When we think about the Renaissance, we tend to have a quite idealistic view, and it seemed to me that your take on that period was rather harsh.

The Renaissance is not just fine arts, the Renaissance is dirty money to finance fine arts, so the connection between the two is very powerful. The question was how was is it that they got so drawn by scandal. And, of course, it’s much easier to make a woman scandalous, still to this day, but certainly 400 years ago, all you needed to suggest was sexual morality.

So my big challenge was how to rehabilitate Lucrezia into what I really think she was, a very young, tender woman, of just 12 or 13 when her father became a pope, and negotiated through three marriages that she’s made to take part in, in order to little by little become a player in her own rights.

 

Did you intend to explore history from a feminine/ feminist point of view? Do you consider yourself a feminist?

To answer the second part: absolutely! The moment of history into which I was born has made me astonishingly fortunate, and given the work I do in history, I understand it so powerfully, so yes, of course I’m a feminist.

Do I want to make a feminist take on Lucrezia? One of the things that I had to ask myself was “where were women in history?” There was a tendency of having two reactions: first was to say how unbearable things were for us, to be angry about the past, to say ”look how oppressed we were, we were victims” – it was a reasonable reaction to have, but it meant that we tended to look at the women in the past as victims. And the other version, which was completely different, was that we could find some very strong, powerful women, so let’s talk about them.

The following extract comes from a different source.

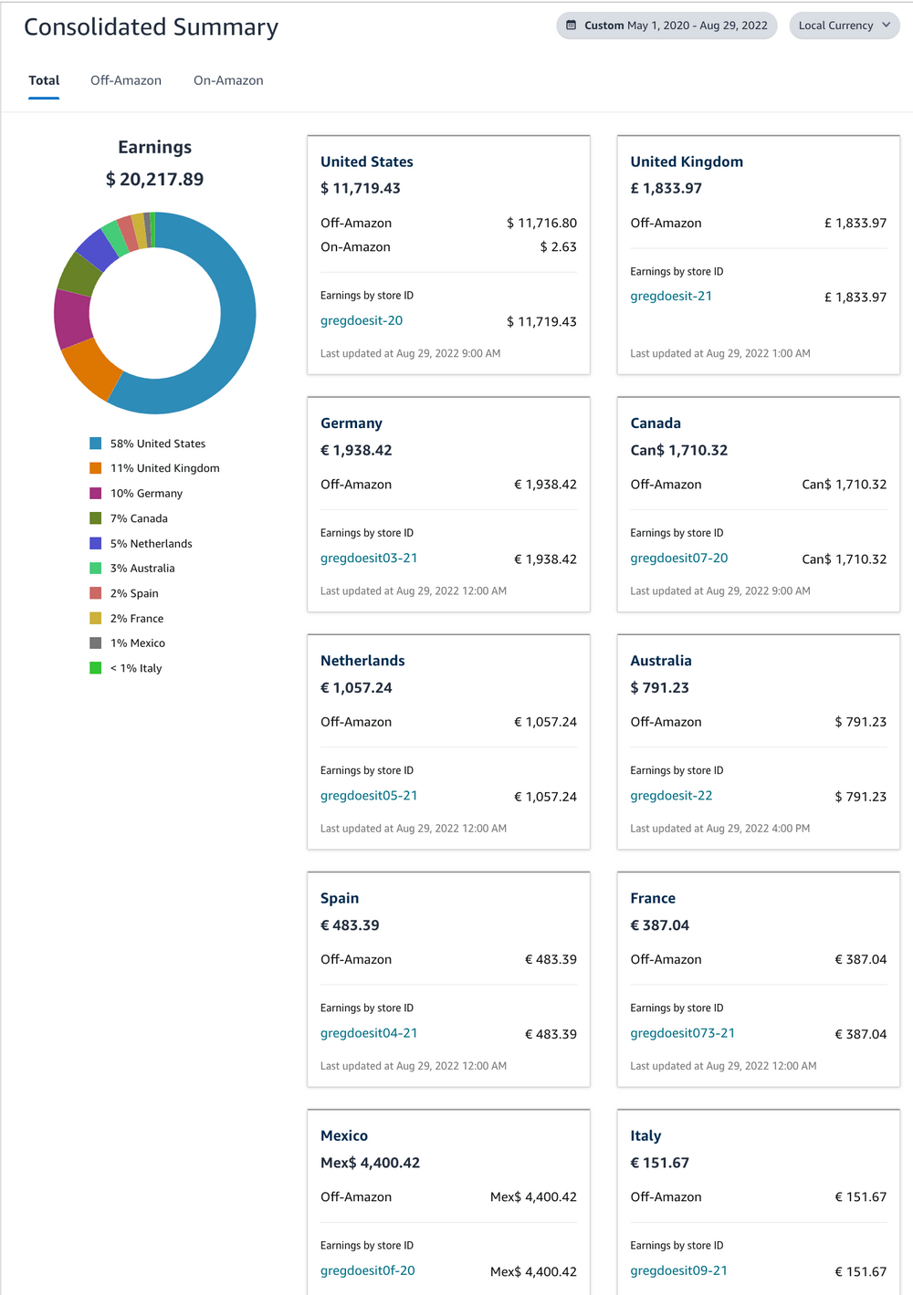The height and width of the screenshot is (1295, 913).
Task: Click the gregdoesit05-21 link under Netherlands
Action: tap(369, 795)
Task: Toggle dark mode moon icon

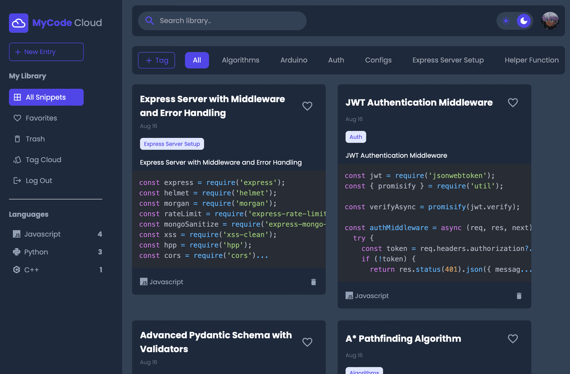Action: [x=524, y=20]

Both of these were reactions of women now to the past. But if you really want to understand the past, which is my job, as a historian, I think you have to ask a much more subtle question: women had intelligence, had personality, they were like us, but they were constricted very powerfully, so how did they make it work for them? If they were living in the cracks, how creative could they be within those cracks? If you ask your grandmother how was her life in the communist period, you could say it was horrible, or you could look at her and go: she did this and this and this – this is who she was. Just because she wasn’t empowered or just because she wasn’t famous, that doesn’t mean her life isn’t worth something in the bigger tapestry. If you really want to be honest about history as well about women, you have to stop being angry.